Thomson/RCA Retires LCOS TV Set


Thomson Multimedia (Indianapolis, IN), which markets products in North America under the RCA brand ( www.rca.com ), reports that it is discontinuing the recently introduced Scenium L50000. This set, which retailed for $8,000, used a trio of 1280 x 1024 LCOS panels from Three-Five Systems (Tempe, AZ) ( www.three-five.com ) and an engine built by Corning Precision Lens (Cincinnati, OH) ( www.cpl.com ).


Thomson noted that the L50000 LCOS HDTV was produced in very limited quantities and has been selling through regional retailers since earlier this year. "This model will be retired, along with several other HDTV products, as new 2002 RCA Scenium HDTV Monitors and sets reach the market," said a company spokesperson.


The set was about six months late in reaching the market last February and the price was raised a $1,000 over the initial price tag. The set's performance was good, but the price tag was way too high. A quick check of the RCA web site revealed that the LCOS set is not featured any more.

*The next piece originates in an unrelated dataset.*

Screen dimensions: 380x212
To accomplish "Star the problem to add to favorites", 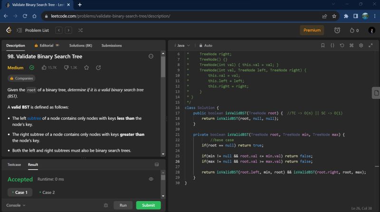I will [86, 68].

At Infocomm, Insight Media learned that about 1,000 of the sets had been produced but only around 200 have been sold so far. This was clearly not a product that was working for a major volume retailer like Thomson, so it is not surprising it pulled the plug.


The TVs were being assembled in the company's Juarez, Mexico plant after a multi-million dollar tooling investment. Time to add Thomson to the list of companies burned by failed LCOS efforts. -- CC



Thomson, Dave Arland, 317-587-4450, [email protected]


Insight Media, Annmarie Gabisch, 203-831-8464, [email protected]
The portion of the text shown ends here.